* _O que fazer_
Converta em uma lista JSON de strings, uma por linha e sem as linhas em branco, tudo o que vai, nos registros abaixo, da linha que contém "You are a computer-use agent. Viewport: 600px" até a linha que contém "The image size is (1662, 831). (x=741, y=174)", ambas incluídas.

(Linhas sobre onde aparecem os alvos)
/---

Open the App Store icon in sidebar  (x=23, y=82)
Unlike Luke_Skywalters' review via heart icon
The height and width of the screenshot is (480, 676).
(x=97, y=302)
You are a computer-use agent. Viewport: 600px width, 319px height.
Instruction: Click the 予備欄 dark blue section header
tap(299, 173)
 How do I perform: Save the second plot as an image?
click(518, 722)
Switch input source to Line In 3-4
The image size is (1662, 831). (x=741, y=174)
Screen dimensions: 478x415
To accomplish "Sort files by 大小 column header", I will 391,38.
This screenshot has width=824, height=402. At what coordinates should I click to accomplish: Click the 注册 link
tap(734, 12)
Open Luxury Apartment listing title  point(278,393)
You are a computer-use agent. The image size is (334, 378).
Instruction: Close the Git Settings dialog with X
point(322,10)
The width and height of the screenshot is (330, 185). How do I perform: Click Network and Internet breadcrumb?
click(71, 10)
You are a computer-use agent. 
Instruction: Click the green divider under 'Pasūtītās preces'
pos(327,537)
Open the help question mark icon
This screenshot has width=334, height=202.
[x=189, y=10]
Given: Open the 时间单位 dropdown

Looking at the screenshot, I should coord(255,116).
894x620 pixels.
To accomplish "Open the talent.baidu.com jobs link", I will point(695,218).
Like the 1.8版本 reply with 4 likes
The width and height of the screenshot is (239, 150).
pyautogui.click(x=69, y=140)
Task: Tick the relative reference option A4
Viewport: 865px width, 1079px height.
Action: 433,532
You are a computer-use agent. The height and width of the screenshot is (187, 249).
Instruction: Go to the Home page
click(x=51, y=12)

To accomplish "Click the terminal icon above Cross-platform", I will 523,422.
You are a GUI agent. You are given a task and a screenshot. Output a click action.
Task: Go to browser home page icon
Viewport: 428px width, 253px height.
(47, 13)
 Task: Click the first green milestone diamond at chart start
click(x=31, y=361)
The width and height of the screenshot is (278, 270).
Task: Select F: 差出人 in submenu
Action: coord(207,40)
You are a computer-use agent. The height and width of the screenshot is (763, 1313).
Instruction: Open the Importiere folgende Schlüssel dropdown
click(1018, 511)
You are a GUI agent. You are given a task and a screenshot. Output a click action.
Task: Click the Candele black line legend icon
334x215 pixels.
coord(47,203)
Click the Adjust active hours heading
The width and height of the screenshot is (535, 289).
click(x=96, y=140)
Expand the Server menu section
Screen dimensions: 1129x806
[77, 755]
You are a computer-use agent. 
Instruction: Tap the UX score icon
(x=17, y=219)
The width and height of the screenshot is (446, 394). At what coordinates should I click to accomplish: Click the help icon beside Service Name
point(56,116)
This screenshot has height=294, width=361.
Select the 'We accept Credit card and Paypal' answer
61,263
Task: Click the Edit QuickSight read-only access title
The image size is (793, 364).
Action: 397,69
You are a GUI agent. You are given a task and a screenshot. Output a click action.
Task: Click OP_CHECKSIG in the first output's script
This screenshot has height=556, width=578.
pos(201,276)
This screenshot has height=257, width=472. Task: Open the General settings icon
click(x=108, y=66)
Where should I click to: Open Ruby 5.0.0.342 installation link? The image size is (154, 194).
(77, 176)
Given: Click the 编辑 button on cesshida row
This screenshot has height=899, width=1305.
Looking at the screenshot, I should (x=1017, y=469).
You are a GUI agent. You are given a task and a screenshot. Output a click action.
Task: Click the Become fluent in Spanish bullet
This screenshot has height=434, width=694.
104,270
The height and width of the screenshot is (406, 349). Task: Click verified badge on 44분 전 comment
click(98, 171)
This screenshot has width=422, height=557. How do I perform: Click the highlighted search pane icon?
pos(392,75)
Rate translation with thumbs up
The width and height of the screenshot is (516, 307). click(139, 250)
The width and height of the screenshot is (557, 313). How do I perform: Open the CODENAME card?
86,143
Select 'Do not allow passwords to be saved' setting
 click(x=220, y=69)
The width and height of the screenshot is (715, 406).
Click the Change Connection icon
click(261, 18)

\---

* _Resposta escrita_
[
  "You are a computer-use agent. Viewport: 600px width, 319px height.",
  "Instruction: Click the 予備欄 dark blue section header",
  "tap(299, 173)",
  " How do I perform: Save the second plot as an image?",
  "click(518, 722)",
  "Switch input source to Line In 3-4",
  "The image size is (1662, 831). (x=741, y=174)"
]